A French-owned container vessel has become the first ship linked to a Western European operator to transit the Strait of Hormuz since hostilities erupted at the end of February, offering the earliest sign yet that limited commercial shipping may be cautiously resuming through the world’s most critical energy corridor.
The CMA CGM Kribi sailed from waters off Dubai toward Iran on Thursday afternoon local time, signalling that its owner was French. It hugged the Iranian coast, moving through the channel between the islands of Qeshm and Larak while openly broadcasting its journey. By Friday morning it was off Muscat, Oman.
The Maltese-flagged vessel is a 5,466 Twenty-foot Equivalent Unit (TEU) containership built in 2014 and belongs to CMA CGM, the world’s third-largest container shipping line. The company is majority-owned by the Saade family and is understood to have coordinated the transit with Iranian maritime authorities. The vessel is believed to be heading toward Pointe-Noire in the Republic of Congo as part of a service linking India, the Middle East Gulf, and Africa.
On the same day, an Omani liquefied natural gas (LNG) tanker, the Sohar LNG, also exited the strait hugging the Omani coastline, becoming the first such vessel to make the crossing since the war began. The vessel had been circling the Persian Gulf for close to a month before successfully navigating the waterway.
A corridor under strain
The crisis began on February 28, 2026, when the United States and Israel launched large-scale strikes on Iran. Tehran retaliated by issuing warnings prohibiting vessel passage through the strait and conducting attacks on commercial shipping, reducing transits to near zero within days. Major container lines including Maersk, CMA CGM, and Hapag-Lloyd suspended services through the waterway.
The disruption has affected roughly 20 percent of the world’s crude oil and LNG supplies, driving up energy prices globally. The blockade has also interrupted exports of petrochemicals, fertiliser, and raw materials used in plastic manufacturing.

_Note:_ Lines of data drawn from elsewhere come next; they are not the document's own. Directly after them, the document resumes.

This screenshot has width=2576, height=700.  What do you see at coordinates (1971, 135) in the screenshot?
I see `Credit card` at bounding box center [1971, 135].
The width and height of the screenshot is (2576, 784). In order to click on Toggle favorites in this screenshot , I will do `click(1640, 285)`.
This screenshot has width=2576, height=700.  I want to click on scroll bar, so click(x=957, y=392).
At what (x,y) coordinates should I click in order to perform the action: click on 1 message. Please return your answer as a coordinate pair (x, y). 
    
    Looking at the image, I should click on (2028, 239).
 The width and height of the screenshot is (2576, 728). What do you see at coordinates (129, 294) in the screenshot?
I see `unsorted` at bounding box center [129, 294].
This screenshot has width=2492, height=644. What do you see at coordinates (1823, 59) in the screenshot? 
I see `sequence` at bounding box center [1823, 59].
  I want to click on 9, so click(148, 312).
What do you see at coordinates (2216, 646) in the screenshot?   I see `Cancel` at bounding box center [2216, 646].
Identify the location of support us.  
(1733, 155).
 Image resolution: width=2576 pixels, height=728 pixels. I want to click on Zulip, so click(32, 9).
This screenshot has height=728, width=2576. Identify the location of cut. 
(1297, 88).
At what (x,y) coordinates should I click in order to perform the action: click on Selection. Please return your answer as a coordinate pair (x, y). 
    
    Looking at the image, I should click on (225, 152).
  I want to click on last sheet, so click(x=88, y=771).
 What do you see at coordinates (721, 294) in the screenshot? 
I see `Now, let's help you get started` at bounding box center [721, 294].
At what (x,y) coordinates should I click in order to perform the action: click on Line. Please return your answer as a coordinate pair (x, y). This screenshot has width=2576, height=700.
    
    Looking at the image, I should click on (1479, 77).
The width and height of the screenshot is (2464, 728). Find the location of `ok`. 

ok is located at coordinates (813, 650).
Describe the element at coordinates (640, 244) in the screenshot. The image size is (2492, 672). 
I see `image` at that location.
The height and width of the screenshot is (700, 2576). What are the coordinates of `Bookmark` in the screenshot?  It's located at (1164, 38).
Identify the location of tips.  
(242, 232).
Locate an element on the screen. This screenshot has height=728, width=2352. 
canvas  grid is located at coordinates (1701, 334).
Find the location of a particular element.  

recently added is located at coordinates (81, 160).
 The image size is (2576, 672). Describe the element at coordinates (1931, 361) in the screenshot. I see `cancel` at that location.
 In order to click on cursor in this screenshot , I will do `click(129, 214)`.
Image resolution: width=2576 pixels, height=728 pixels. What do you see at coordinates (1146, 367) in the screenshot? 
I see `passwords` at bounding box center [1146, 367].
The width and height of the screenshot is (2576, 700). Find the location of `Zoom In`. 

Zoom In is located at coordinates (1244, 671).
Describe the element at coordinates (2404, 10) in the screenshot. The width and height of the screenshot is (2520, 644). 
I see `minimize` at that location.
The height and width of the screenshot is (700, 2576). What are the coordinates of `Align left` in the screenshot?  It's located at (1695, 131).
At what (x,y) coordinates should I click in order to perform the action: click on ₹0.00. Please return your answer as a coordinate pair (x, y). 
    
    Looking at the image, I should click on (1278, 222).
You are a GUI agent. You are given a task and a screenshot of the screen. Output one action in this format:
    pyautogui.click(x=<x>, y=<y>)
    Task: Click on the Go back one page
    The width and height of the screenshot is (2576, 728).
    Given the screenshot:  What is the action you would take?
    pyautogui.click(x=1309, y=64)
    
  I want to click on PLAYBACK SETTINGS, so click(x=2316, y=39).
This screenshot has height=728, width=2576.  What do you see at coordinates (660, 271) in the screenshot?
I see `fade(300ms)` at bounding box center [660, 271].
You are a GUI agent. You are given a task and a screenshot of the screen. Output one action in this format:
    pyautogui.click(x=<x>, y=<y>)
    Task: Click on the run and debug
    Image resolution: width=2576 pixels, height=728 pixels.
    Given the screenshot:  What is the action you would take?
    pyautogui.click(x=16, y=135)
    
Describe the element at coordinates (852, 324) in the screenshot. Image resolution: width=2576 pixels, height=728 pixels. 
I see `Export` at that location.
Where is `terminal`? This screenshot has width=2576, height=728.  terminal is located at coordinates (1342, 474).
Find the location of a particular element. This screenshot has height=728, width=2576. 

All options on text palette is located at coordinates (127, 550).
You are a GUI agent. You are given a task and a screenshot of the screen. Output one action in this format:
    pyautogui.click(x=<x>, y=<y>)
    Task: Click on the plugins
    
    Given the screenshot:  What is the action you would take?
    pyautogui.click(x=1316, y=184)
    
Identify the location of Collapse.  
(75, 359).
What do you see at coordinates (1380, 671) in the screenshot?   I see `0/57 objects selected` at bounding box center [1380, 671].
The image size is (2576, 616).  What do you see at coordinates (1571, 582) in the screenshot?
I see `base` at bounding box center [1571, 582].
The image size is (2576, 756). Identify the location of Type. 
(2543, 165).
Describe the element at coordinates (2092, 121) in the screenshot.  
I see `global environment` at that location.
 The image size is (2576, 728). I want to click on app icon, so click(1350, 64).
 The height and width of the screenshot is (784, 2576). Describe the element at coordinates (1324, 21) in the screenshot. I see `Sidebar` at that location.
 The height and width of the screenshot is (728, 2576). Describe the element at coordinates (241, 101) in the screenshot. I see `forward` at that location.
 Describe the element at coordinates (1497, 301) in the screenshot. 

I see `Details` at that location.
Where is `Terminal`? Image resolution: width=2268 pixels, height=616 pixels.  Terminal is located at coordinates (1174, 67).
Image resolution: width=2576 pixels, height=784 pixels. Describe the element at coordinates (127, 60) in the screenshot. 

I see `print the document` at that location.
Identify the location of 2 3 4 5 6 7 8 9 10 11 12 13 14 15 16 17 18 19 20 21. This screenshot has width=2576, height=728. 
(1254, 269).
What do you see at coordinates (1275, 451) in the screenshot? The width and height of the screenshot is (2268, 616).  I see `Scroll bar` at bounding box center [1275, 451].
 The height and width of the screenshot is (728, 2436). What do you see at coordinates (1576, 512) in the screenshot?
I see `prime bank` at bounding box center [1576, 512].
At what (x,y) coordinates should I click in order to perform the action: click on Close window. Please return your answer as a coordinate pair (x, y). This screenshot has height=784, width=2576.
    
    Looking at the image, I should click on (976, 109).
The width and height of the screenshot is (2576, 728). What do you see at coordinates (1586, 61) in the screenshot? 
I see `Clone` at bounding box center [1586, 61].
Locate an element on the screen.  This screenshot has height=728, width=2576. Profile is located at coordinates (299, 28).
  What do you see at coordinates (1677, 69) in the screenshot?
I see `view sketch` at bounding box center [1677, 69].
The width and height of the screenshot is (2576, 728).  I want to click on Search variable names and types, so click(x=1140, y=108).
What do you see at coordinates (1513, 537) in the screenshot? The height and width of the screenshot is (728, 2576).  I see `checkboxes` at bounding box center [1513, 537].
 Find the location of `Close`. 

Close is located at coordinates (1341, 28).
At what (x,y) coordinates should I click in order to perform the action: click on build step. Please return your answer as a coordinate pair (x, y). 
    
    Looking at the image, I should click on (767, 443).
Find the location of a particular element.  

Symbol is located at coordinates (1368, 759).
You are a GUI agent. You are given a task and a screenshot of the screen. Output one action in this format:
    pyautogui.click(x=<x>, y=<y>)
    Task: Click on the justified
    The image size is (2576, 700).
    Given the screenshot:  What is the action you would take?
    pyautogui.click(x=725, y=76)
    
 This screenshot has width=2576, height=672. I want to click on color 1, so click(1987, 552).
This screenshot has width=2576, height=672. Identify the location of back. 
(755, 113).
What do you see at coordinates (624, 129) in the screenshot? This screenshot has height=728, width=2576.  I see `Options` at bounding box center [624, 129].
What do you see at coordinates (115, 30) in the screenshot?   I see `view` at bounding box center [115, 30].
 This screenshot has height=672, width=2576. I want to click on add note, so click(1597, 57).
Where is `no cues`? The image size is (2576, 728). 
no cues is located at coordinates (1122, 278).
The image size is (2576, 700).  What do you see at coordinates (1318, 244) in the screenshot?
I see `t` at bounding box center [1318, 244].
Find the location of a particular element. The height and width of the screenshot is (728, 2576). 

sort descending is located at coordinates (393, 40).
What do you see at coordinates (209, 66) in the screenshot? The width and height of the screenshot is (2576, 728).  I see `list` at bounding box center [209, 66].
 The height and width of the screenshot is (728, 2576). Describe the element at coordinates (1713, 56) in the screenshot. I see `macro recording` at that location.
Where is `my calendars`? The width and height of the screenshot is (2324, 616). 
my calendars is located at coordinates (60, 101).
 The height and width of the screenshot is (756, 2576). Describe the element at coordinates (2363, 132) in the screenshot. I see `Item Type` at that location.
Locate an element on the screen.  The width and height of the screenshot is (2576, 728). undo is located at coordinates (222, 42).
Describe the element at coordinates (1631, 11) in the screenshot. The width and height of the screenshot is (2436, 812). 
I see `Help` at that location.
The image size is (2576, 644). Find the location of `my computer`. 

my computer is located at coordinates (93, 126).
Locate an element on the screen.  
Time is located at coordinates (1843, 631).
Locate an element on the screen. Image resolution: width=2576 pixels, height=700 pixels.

Oxford Economics raised its fertiliser price forecast by around 20 percent for the second quarter of 2026 as a direct result, warning that risks remain skewed further upward given the potential for continued disruption to Gulf production.
Wider commodity impact
The Middle East Gulf accounts for 16 to 18 percent of global seaborne fertiliser exports, primarily sulphur and urea, with Saudi Arabia alone shipping close to 14 million tonnes from its eastern ports annually. Qatar and Kuwait have already seen production curtailments.
The United Nations Conference on Trade and Development (UNCTAD) has warned that rising fertiliser costs are threatening agricultural production across import-dependent and economically vulnerable nations. Freight rates for oil tankers have risen by more than 90 percent since late February, bunker fuel prices have nearly doubled, and war risk insurance premiums have surged, with some insurers withdrawing coverage for vessels in the Persian Gulf entirely.
For Ghana, the disruptions have compounded pressures across multiple sectors. The country depends heavily on fertiliser imports routed through the Middle East, raising concerns over planting cycles and food inflation. Raw materials for sachet water production and other everyday consumer goods have also faced supply delays, pushing manufacturers toward potential price increases.
Cautious optimism
Iran is reportedly drafting a protocol with Oman to secure traffic through the strait, with discussions underway about potential transit arrangements including toll payments. US President Donald Trump told NATO allies this week that the hard part of the conflict with Iran was done, urging them to take responsibility for securing oil flows through the waterway.
Analysts caution that even if the strait reopens fully, clearing the backlog of stranded vessels and restoring normal supply chains could take months. For now, the movement of the CMA CGM Kribi and the Omani LNG tanker represents the most concrete sign yet that a partial resumption of commercial traffic through one of the world’s most strategically vital waterways may be underway.